7. Practice. I doubt that using a compressed TM at this point of your training is a good idea. If I had done this at that point in my own training (back in February 2021), I am quite confident this would have led to regression rather than progress.
The weights you would handle on volume days would not be heavy enough to make that approach productive. Moreover, you'd get fewer reps on your intensity day, so less exposure to, and practice with, heavy weights.
This early into your NLP, it is important that you get frequent practice under heavy weights. Both pressing movements are very technique-dependent, especially the press: it's easy to get it right under lighter weights, but keeping the movement efficient under a heavy load is a sine qua none condition for progress on those lifts. This requires lots of practice.
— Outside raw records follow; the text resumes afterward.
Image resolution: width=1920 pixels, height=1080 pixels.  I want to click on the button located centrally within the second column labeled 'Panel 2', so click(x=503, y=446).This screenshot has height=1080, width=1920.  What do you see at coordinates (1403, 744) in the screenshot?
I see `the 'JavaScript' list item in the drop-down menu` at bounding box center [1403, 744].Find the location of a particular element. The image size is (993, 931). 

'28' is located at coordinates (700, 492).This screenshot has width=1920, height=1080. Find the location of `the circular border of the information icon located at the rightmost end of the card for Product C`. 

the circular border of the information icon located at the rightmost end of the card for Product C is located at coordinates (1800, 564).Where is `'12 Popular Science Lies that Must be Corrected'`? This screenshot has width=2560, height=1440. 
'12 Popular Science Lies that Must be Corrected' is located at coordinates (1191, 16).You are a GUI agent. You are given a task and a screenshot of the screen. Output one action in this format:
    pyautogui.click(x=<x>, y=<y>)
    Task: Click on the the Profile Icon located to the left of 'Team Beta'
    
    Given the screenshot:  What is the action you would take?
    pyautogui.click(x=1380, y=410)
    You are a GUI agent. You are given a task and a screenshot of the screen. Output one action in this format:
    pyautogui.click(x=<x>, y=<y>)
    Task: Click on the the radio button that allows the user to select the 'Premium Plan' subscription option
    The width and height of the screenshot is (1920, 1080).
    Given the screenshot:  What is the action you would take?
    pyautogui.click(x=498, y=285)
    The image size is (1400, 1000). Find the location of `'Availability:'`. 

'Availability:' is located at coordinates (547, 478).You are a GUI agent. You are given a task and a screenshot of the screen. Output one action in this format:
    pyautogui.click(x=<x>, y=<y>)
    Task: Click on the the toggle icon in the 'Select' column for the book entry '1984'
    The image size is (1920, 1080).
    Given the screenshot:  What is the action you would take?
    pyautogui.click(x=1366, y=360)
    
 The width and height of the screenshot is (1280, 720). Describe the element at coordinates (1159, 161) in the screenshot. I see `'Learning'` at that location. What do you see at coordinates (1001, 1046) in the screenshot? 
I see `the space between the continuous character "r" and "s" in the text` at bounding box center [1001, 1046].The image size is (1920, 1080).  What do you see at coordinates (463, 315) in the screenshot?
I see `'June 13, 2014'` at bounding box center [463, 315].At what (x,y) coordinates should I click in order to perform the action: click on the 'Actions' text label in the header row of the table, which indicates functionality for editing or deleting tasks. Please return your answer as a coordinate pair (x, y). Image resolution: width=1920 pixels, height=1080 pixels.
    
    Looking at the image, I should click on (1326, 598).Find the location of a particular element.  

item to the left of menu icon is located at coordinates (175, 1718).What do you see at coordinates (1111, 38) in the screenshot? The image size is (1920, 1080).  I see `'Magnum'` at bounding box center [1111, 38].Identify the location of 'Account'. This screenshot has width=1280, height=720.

Another thing to keep in mind is that pressing against a heavy weight is a skill of its own. You won't develop that skill while handling lighter weights for volume, or with fewer high-intensity reps. You're still fairly new to barbell training; you need to get used to putting up hard fights against gravity.
So in a nutshell, I think you should assess whether your form is an obstacle to your progress; maybe reset a tiny bit to give the 1-lb jump approach some room to work; maintain a pressing frequency of at least 3 days per week; stick with full-body workouts; and keep weights heavy on every pressing session.
Also, the guys are probably going to suggest you get your testosterone levels checked.